_Stored data entries_
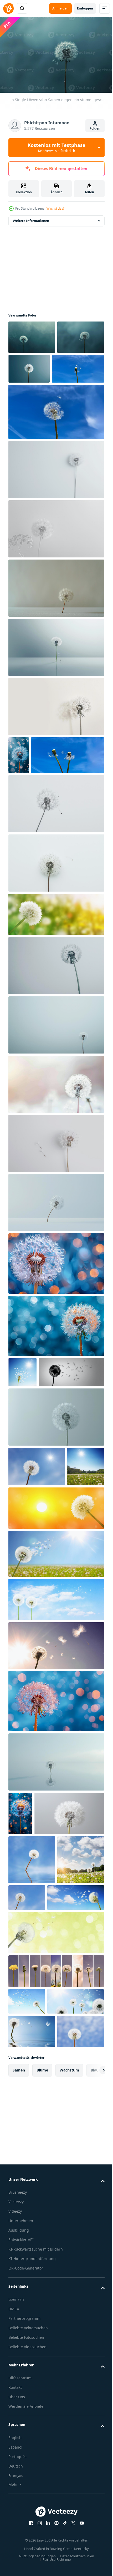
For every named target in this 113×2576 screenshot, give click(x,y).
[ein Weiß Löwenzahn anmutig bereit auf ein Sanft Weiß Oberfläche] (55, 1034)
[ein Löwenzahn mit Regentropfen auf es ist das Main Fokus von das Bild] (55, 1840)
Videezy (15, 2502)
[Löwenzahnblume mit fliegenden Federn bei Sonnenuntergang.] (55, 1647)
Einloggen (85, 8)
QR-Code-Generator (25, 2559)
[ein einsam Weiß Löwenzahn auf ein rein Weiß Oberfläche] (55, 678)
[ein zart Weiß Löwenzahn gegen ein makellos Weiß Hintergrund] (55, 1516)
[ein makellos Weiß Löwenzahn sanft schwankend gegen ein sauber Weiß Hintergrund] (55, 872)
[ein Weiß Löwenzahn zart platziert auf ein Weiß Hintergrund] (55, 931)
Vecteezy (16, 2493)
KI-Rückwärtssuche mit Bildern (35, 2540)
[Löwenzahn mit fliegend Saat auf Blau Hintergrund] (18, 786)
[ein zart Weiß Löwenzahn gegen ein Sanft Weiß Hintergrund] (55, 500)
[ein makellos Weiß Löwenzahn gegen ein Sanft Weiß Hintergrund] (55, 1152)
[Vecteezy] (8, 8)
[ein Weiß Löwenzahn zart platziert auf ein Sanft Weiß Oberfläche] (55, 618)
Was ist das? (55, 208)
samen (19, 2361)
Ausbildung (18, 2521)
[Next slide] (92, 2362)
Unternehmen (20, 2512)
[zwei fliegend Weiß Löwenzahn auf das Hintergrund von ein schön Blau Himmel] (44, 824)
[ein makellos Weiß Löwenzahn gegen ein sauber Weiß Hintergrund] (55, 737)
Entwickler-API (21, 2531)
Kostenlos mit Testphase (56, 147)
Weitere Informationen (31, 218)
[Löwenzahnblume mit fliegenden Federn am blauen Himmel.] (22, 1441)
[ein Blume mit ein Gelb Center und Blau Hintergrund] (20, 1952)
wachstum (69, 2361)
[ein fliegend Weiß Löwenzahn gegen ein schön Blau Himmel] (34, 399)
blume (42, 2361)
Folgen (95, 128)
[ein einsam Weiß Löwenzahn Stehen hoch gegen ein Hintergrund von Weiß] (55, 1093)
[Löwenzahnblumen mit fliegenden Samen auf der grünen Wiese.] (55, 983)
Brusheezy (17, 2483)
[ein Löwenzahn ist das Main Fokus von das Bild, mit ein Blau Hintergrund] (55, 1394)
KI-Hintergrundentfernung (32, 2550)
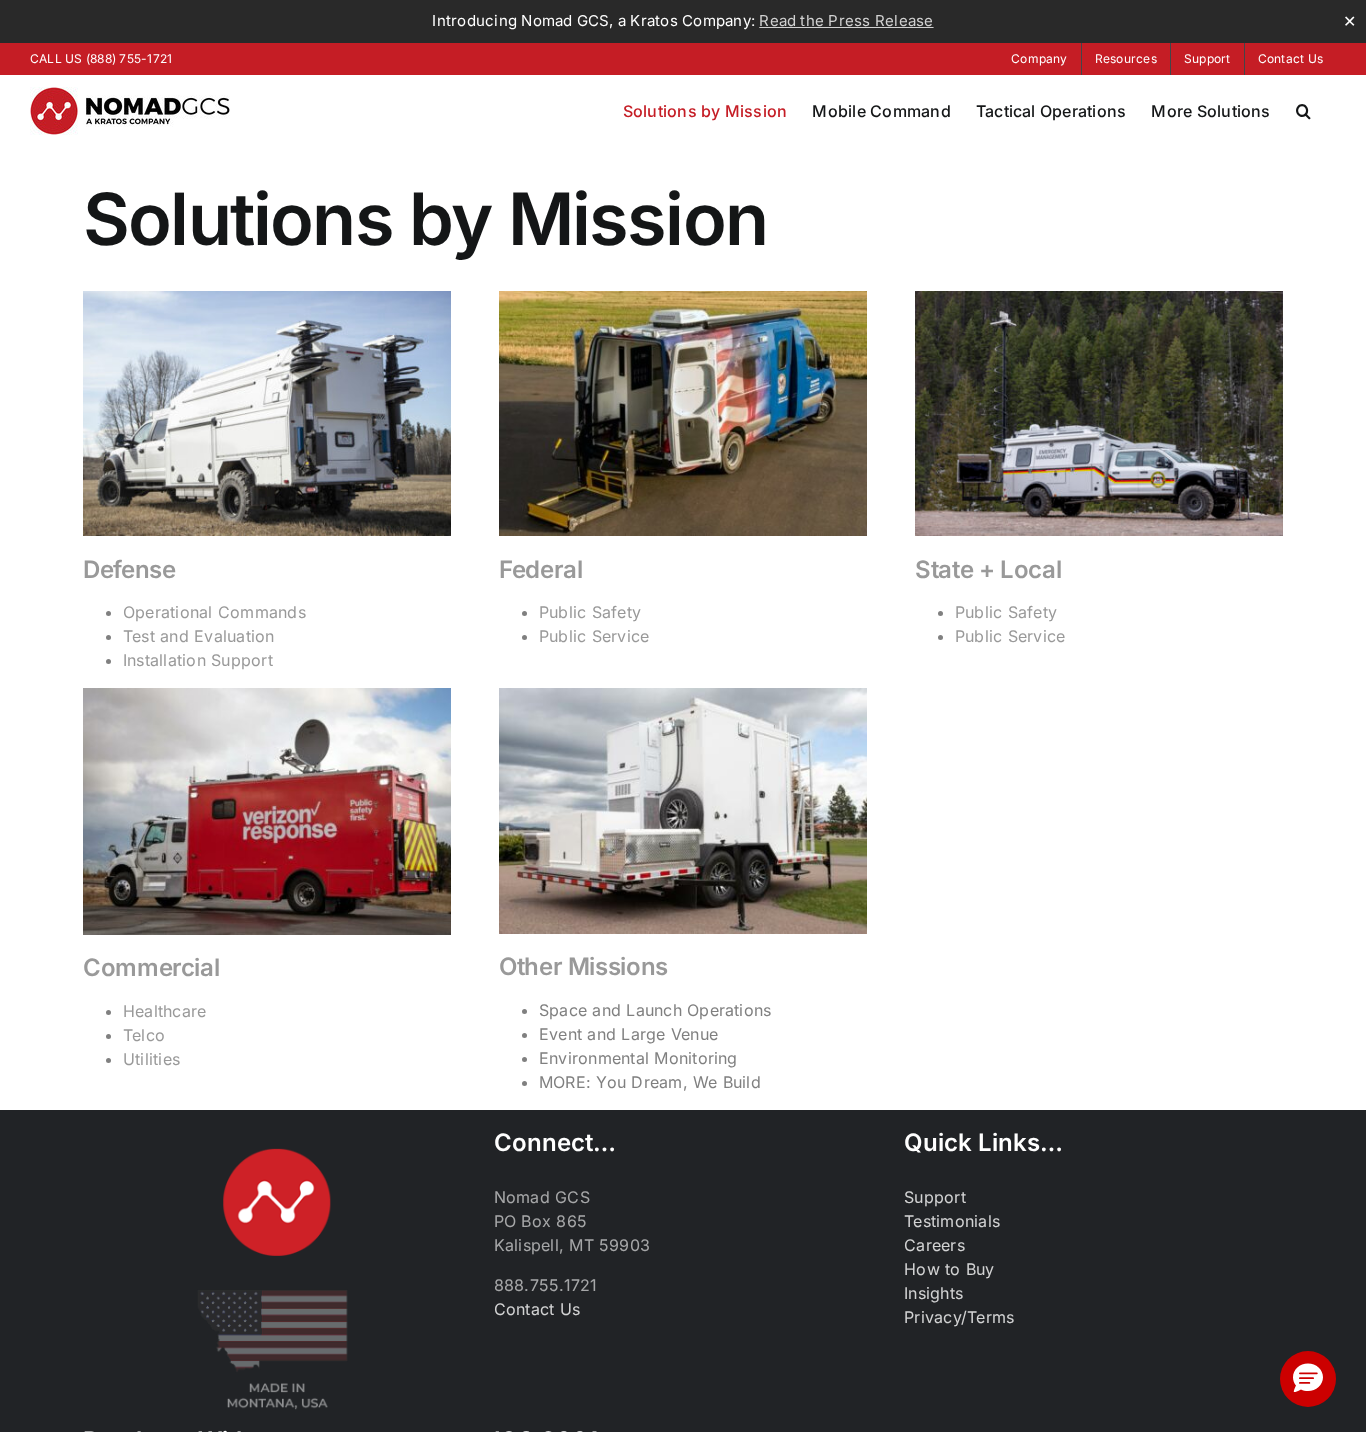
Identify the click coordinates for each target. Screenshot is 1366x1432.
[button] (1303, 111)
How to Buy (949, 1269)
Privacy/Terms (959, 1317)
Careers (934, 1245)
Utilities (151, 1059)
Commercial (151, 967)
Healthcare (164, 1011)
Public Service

_WORK REQUIRED_
Every line from the one with "How to Buy (949, 1269)" through the last line of the records above should be returned exactly, please, and no others.

_RESULT FOR THIS TASK_
How to Buy (949, 1269)
Privacy/Terms (959, 1317)
Careers (934, 1245)
Utilities (151, 1059)
Commercial (151, 967)
Healthcare (164, 1011)
Public Service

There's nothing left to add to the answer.